Friday 3 June 2016

Four Last Runs

Sometimes Fantasy Bob thinks that all the clever clogs in the world simply miss the obvious in their self serving search for metaphor and meaning.  If they all had a better grounding in cricket and cricketing matters they would find things easier.
Strauss in 1948

As a case in point, FB enjoyed this week a performance by the RSNO of Richard Strauss' Four Last Songs. Lush orchestration with a floating soprano line - Test Match Quality.  Looking at the programme note FB was told all manner of guff about how the 84 year old Strauss set these poems as a marker of his own impending death - for he died shortly after he composed them.
This has a superficial plausibility.  However it fails to take account of the fact that the songs were written in 1948.
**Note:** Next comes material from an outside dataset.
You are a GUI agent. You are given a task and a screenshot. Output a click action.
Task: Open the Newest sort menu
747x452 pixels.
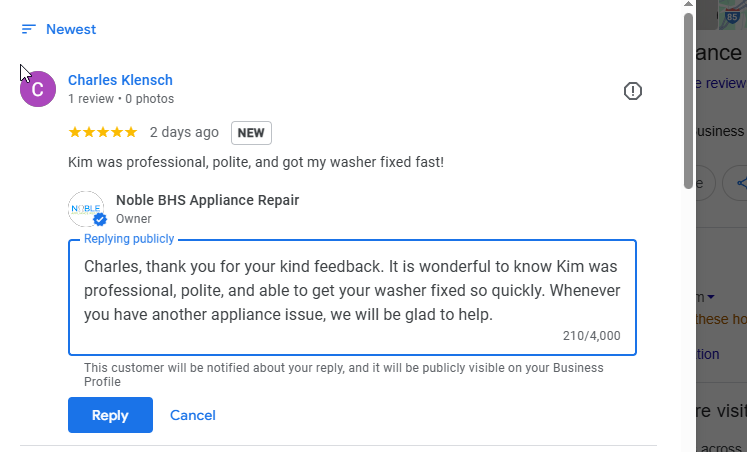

This was of course the year of the Invincibles, the touring Australian team which swept all before them.  It was Bradman's last tour.  It included his last Test innings.  An innings in which he needed four runs to ensure that he had a Test batting average of 100.  As all children should be taught in primary school, a googly from Eric Hollies gave him a second ball duck and he finished his Test career with an average of 99.94.
Bradman in 1948

It is obvious - at least to FB, and, if to him, why not to everyone? - that Strauss, the last great Romantic composer, was greatly affected by this misfortune.  After all his earlier work had included works which dwelt on the nature of heroism - the great tone poems Ein Heldenleben and Don Quixote among them. Inspired by Bradman's heroic failure, he dashed off in his masterful way a work he carefully entitled Four Last Runs.  Sadly it got lost in translation, and one of the finest cricketing works of the concert hall has never been properly recognised as what it is.

There are no doubt those among FB's dwindling handful of readers who are thinking to themselves, 'Come on FB, there is no link between Bradman and Strauss.'

But that is where they are wrong.  The great batsman had a passion for classical music and in particular the soprano voice, and it is not beyond the bounds of possibility that he was familiar with Four Last Runs, and appreciated its true meaning.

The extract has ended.